Este lunes se inscribió la fórmula presidencial del Frente Sandinista con la que Ortega pretende imponerle al país una sucesión dinástica, al mantener a su esposa Rosario Murillo como candidata a vicepresidente. Sin embargo, desde el estallido de las protestas cívicas de abril 2018, cuando la mayoría política azul y blanco del país de forma masiva demandó el fin de la dictadura y elecciones anticipadas, Ortega y Murillo perdieron las elecciones de noviembre 2021. La Rebelión de Abril enterró para siempre el proyecto de una dictadura dinástica y de una candidatura presidencial de Murillo en 2021, al colapsar el “modelo” de alianza con los grandes empresarios que le brindó legitimidad política durante más de una década. Doblemente sancionada, por Estados Unidos y ahora por la Unión Europea, por graves violaciones a los derechos humanos, la cogobernante Murillo comparte con Ortega toda la responsabilidad por el desmantelamiento de la democracia y los crímenes de de lesa humanidad, que han sido señalados por los organismos internacionales de derechos humanos.

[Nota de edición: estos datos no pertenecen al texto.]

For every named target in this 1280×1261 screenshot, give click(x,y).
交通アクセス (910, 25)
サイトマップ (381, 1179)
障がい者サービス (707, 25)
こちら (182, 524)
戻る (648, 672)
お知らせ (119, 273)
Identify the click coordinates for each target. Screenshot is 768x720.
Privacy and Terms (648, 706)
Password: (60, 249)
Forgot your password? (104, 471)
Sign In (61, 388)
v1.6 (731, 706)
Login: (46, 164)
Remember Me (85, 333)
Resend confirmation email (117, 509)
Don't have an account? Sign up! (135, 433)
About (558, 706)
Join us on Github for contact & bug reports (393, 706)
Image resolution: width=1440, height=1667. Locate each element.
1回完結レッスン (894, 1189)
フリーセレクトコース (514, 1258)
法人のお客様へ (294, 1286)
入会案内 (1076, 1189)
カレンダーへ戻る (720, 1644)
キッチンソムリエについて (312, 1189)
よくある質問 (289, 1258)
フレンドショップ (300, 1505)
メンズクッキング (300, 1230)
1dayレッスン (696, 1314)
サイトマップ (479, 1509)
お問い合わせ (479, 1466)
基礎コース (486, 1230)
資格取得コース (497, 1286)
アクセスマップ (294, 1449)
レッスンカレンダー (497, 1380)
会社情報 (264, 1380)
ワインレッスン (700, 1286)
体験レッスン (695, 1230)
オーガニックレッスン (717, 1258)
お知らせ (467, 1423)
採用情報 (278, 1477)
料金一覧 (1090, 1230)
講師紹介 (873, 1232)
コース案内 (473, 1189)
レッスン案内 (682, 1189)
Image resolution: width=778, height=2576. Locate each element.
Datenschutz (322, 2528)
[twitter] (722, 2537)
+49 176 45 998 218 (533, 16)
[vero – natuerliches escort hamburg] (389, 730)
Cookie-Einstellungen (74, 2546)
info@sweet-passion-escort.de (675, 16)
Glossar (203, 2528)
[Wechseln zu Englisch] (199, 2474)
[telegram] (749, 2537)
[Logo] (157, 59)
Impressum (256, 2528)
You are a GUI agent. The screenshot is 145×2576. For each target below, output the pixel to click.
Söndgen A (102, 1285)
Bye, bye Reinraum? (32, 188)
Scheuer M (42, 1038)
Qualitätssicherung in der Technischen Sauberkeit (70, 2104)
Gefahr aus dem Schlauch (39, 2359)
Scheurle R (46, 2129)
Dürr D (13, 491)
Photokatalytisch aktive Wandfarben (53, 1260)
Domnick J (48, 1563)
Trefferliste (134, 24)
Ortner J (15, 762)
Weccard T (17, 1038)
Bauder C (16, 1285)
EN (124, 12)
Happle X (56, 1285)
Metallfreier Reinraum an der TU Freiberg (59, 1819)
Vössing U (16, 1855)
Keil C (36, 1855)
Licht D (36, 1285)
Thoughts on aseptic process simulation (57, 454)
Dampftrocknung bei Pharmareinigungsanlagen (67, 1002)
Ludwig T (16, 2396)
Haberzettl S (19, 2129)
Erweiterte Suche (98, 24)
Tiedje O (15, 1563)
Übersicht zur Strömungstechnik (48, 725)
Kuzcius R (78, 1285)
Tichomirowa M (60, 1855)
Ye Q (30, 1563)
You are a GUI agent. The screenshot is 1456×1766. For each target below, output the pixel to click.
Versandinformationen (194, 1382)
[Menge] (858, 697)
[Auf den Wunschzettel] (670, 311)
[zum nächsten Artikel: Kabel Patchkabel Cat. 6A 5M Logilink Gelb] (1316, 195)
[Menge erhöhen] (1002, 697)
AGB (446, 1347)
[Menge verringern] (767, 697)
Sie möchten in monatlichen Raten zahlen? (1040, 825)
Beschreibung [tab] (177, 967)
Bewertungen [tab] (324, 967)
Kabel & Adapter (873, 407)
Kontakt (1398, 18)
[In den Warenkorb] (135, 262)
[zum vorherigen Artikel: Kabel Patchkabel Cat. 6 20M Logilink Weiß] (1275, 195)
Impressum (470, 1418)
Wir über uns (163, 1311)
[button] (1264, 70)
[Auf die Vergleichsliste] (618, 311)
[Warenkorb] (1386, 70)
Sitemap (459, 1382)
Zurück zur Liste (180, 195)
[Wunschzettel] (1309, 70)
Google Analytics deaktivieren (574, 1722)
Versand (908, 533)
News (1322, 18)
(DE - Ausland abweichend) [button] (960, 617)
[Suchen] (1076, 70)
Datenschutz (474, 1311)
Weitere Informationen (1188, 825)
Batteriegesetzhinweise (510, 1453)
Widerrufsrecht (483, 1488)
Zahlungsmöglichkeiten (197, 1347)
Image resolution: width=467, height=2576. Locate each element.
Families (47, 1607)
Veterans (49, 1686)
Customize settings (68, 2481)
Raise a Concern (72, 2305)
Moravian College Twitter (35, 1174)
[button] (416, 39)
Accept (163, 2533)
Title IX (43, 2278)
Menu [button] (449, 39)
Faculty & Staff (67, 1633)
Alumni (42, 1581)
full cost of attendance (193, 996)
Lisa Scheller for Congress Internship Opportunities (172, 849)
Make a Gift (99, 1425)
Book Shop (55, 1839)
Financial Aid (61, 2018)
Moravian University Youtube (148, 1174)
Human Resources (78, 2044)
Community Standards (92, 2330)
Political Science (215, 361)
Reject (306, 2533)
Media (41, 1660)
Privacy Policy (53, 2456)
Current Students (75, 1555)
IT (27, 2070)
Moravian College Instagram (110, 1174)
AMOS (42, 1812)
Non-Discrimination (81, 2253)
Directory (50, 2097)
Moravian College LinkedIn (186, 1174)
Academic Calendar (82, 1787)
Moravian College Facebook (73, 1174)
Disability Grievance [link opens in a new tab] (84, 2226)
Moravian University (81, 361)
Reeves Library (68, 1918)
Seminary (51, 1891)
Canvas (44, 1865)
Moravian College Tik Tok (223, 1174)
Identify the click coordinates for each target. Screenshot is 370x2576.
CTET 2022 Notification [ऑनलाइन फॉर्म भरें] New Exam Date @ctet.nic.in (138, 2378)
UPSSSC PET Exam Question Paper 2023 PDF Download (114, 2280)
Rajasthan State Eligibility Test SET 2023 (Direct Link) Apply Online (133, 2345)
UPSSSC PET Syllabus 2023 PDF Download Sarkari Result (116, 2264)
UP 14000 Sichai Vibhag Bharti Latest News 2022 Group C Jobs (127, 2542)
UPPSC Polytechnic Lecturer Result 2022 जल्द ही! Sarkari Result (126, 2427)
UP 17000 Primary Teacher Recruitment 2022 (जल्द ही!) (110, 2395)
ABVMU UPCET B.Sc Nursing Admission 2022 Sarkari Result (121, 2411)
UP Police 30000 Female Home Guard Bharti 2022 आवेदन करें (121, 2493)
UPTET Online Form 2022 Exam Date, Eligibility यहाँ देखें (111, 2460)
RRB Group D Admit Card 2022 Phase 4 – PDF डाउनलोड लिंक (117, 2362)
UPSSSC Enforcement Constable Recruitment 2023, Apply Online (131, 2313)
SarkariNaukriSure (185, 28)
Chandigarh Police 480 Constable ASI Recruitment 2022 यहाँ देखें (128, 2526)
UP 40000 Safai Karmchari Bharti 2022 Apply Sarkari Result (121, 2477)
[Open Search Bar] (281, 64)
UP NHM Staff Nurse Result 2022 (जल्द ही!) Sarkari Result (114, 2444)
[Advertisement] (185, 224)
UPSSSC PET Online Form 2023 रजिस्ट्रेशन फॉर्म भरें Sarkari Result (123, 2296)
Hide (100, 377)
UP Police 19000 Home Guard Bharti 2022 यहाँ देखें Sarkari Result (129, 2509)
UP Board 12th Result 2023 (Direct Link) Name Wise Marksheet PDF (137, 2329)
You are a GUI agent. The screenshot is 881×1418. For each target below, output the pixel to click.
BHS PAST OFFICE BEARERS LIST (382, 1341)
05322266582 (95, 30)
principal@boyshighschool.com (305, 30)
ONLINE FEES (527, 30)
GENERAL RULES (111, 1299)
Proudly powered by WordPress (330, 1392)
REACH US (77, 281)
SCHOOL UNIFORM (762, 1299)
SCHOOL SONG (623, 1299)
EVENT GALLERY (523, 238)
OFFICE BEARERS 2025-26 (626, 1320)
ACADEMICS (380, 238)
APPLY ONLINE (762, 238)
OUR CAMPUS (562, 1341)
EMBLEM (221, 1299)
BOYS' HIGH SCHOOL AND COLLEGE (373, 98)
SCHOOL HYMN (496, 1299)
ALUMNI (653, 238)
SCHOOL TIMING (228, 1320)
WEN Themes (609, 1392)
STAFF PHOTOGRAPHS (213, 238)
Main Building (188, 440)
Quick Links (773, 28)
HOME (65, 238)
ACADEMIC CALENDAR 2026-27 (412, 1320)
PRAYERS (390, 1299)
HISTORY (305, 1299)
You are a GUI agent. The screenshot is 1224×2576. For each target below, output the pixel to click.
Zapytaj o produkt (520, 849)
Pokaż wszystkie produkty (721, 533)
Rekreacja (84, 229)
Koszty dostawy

La dictadura familiar no tiene, por lo tanto, ninguna posibilidad política de sucesión, y al encarcelar a sus principales competidores políticos, incluyendo a los líderes que surgieron en las protestas de abril 2018, Ortega y Murillo también liquidaron la legitimidad de las elecciones del 7 de noviembre y su propia reelección. Aceptar unas elecciones libres era la última oportunidad para que Ortega y Murillo formaran parte de la solución a la crisis política nacional. Al impedir una elección transparente y competitiva, solamente trasladarán a sus resultados —la reelección espúrea de Ortega y Murillo— las consecuencias de la ilegitimidad y de su no reconocimiento por la comunidad internacional.

La verdadera encrucijada de Nicaragua ya no son los resultados de las elecciones del 7 de noviembre, que agravarán la crisis política nacional, sino cómo iniciar una transición democrática, y convocar a nuevas elecciones en 2022, sin Ortega y sin Murillo.

El primer paso es la suspensión del estado policial y la liberación de más de 140 presos políticos, incluyendo los siete precandidatos presidenciales de la oposición, y cumplir con los acuerdos que el régimen suscribió con la Alianza Cívica en marzo de 2019, teniendo como testigos a la OEA y el Vaticano, para que se restituyan todos los derechos constitucionales y regresen los exiliados.